A Paris, Thierry Bolloré (numéro deux du groupe) est menacé. A Tokyo, un Yalta a été conclu sur les principaux postes.

Thierry Bolloré (à gauche) et Jean-Dominique Sénard
Thierry Bolloré (à gauche) et Jean-Dominique Sénard © AFP / Eric Piermont

La véritable fin de l’ère Carlos Ghosn chez Renault-Nissan

C'est le cas à Paris et à Tokyo. Le tout Paris des affaires s’interrogeait depuis des mois sur l’avenir du tandem formé par Jean-Dominique Senard, président non exécutif du groupe franco-japonais (chaiman), et Thierry Bolloré, le patron opérationnel, nommé par Carlos Ghosn. Le climat entre les deux n’est pas au beau fixe et l'Etat actionnaire avait demandé dès le printemps à Senard de "faire le ménage". 

C'est ce qui est désormais acquis et un processus pourrait se déclencher lors d'un conseil d'administration de Renault le 18 octobre. Bercy refuse absolument de parler pour ne pas être accusé d'ingérence, mais l'Etat -c'est confirmé à haut niveau- veut tourner la page, et maintenant. Thierry Bolloré, qui a atterri à Paris en provenance de Tokyo ce matin juste avant 4 heures (pas dans le même avion que Senard !), espérait encore la semaine dernière que les erreurs de celui-ci dans sa communication avec l’Etat actionnaire au moment de la fusion avortée avec Fiat joueraient en sa faveur. Il se montrait bravache et très impliqué sur le fond des dossiers. Sans succès semble-t-il. 

Le paradoxe est que les deux hommes, Senard et Bolloré, sont d’accord à 100% sur un point : la fusion avec Fiat était une idée géniale et l’idée ne doit surtout pas être enterrée définitivement.  

Une page est aussi tournée à Tokyo

C’est comme cela qu’il faut lire les décisions prises hier pour désigner un successeur à Hiroto Saikawa, le dirigeant de Nissan choisi par Carlos Ghosn. 

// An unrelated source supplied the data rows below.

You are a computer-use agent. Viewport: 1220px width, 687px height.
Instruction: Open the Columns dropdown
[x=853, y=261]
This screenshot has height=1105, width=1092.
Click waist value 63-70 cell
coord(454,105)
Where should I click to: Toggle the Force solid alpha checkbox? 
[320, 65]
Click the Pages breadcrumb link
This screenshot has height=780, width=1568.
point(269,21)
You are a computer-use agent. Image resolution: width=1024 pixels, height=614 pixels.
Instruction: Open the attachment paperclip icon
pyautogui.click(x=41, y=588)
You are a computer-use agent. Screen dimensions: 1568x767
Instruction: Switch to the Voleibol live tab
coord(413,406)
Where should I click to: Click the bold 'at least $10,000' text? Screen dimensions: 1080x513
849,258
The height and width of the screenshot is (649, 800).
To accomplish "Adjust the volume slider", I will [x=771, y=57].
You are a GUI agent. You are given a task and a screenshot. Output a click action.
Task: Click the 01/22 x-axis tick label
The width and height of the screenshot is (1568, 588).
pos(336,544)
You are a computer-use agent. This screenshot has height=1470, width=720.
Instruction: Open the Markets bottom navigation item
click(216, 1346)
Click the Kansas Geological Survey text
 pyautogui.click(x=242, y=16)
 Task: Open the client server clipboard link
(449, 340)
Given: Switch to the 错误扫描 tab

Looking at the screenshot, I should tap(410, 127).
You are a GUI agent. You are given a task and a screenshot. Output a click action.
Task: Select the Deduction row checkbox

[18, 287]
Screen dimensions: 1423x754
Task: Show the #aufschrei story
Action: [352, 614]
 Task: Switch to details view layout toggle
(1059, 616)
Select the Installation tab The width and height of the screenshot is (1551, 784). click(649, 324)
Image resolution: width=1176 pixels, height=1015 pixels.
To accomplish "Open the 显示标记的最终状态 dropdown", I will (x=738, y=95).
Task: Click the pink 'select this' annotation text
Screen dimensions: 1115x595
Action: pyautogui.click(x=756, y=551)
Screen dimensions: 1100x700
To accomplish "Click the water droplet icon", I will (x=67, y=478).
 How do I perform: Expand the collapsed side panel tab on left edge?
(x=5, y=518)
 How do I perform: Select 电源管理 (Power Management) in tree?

Un deal a été conclu : c’est Makoto Uchida, l'actuel patron de Nissan en Chine, qui prend les commandes du groupe japonais. C'est un Japonais. Il sera secondé par un Indien, Ashwani Gupta, ce que souhaitait le camp Renault. C’est un Yalta. 

Si cela met fin à une année de guerres intestines, ce n’est pas un chemin de roses qui s’annonce. Pour deux raisons. 

  1. Nissan veut que Renault soit moins présent à son capital. De son côté, Renault veut avoir son mot à dire. Le traité secret écrit par Carlos Ghosn va sans doute être revisité.

  2. Nissan va mal et va diminuer sa production de 10% pour donner la priorité au retour de ses marges. 

Du coup, le groupe aux huit marques Renault-Nissan-Mitsubishi-Dacia-Lada-Alpine-Samsung Motors-Infiniti renonce officiellement à être n°1 mondial devant Volkswagen et devant Toyota. Là aussi, fin de l’ère Ghosn.